Development of Zotero translators into Sponger Metadata Cartridge

The biggest development effort that would have to be done is to convert the Zotero translators into Virtuoso Sponger’s Metadata Cartridge.

Right now, Metadata Cartridge exists for: Google Base, Flickr, microformats (hReview, hCalendar, etc.), etc. These cartridges are the same things as “Zotero translators” but for the Virtuoso Sponger. By developing these cartridges, everybody running Virtuoso will be able to see these citations (from Amazon, etc.) as RDF data (mapped using some ontologies).

Documentation about how to develop these cartridges will be available in the coming days. From there, we would be able to setup an effort to convert the Zotero Translators into Spongers Metadata Cartridges.

Conclusion

This is the vision I have of the integration of Zotero into the current Semantic Web environment that exists. Any ideas, suggestions, collaboration propositions would be warmly welcome.

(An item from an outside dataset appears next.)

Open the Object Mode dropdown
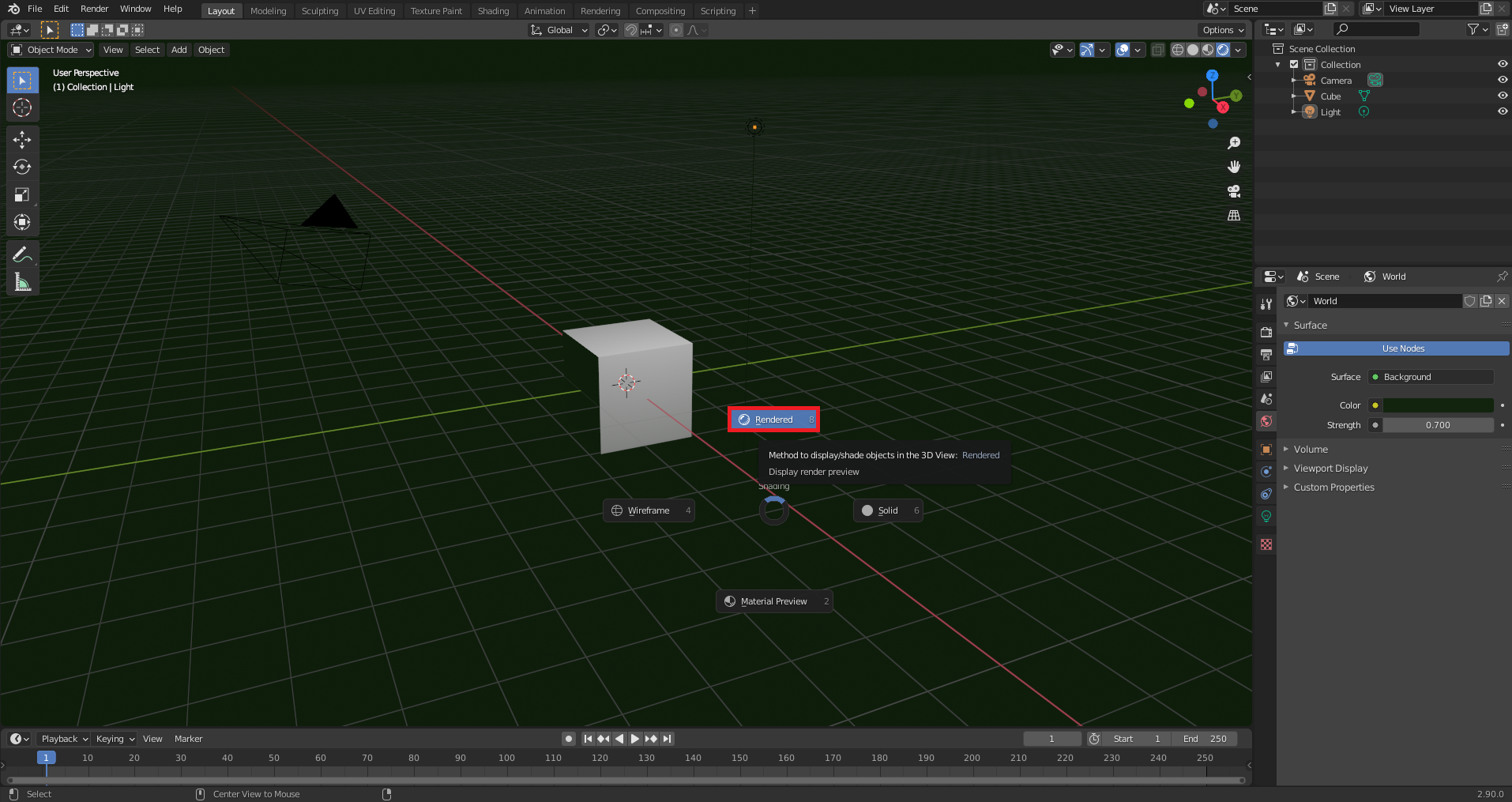Viewport: 1512px width, 802px height. [x=51, y=50]
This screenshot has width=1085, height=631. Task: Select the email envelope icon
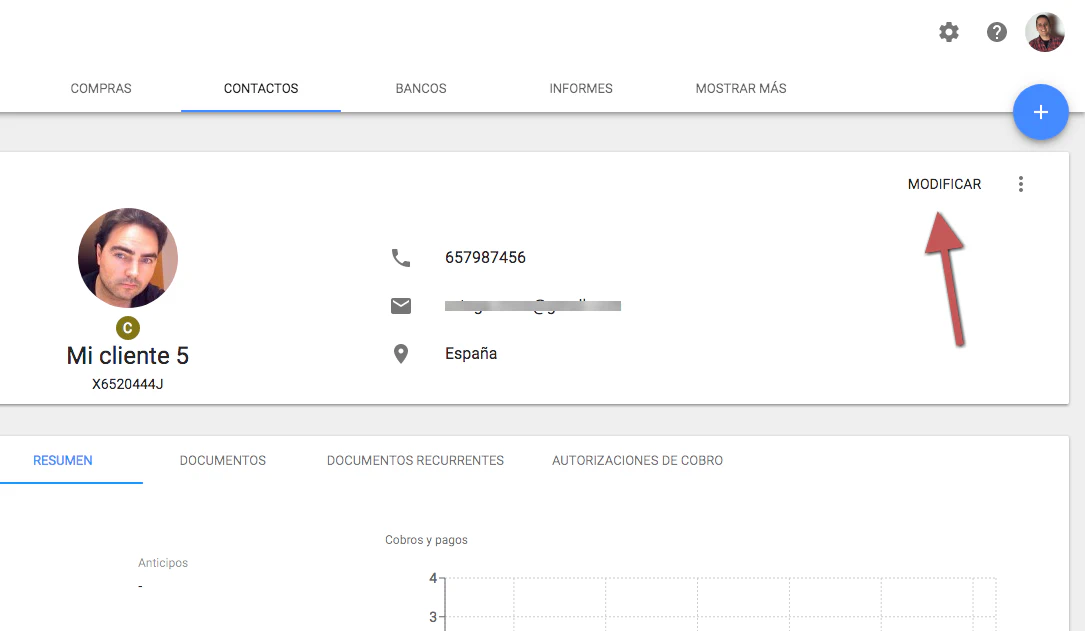401,305
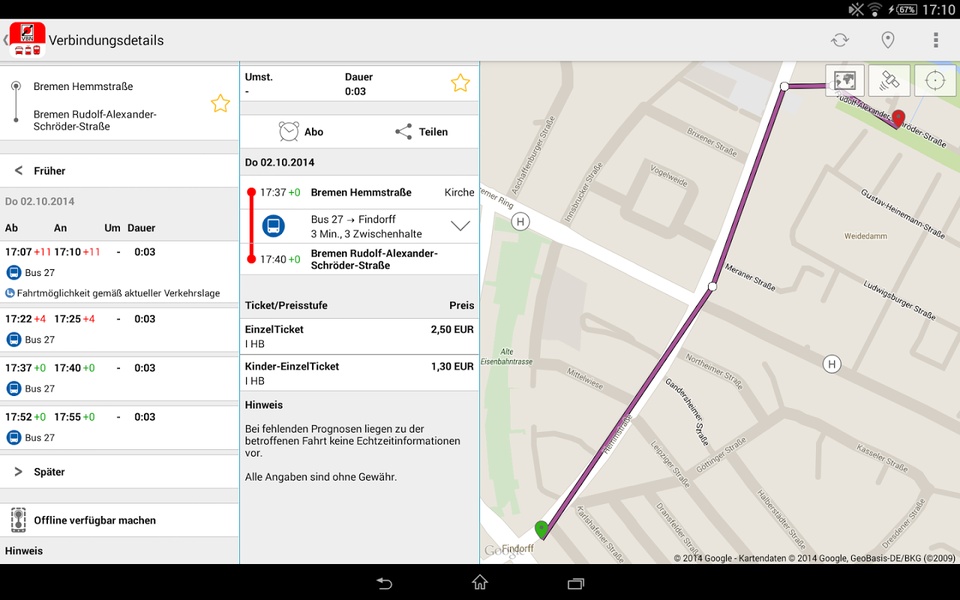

Note: a discussion about this subject started on Zotero’s web forum 

5 thoughts on “Integration of Zotero in a Semantic Web environment to find, search and browse the Web’s citations

  1. An excellent idea — and much welcome because it will help bring more humanities teachers and their students into the semantic web fold. I think that when things like this come together, the teachers, librarians, and students will be clamoring for more.

    One possible connection into education might be that something like this could facilitate the creation of student portfolios of their career at a university–an idea that is getting a lot of attention in higher ed (at least in the U.S.). With this in place, creating and managing electronic portfolios would become much easier.

    Thanks much!

  2. Hi Patrick,

    [quote post=”797″]With this in place, creating and managing electronic portfolios would become much easier.[/quote]

    Yeah I think so, a single identifier and everything follows.

    Thanks for your enthousiasm in the idea, now the next step is to make Zotero developers interested in it. I can’t see why it couldn’t work.

    Take care,

    Fred

  3. When Zotero meet the Semantic Web at Frederick Giasson’s Weblog
  4. Just wanted to voice my enthusiasm for your proposal and also mention that you can install a WordPress plugin that will make your blog entries Zotero-compatible.

    Looking forward to following the development of your project . . .

  5. Hi Kari!

    Cool thanks for the reference, I should install it today or tomorrow.

    Also please check that out:

    http://groups.google.com/group/bibliographic-ontology-specification-group
    http://wiki.bibliontology.com
    http://bibliontology.com (to come).

    Hope you will participate to this emerging community!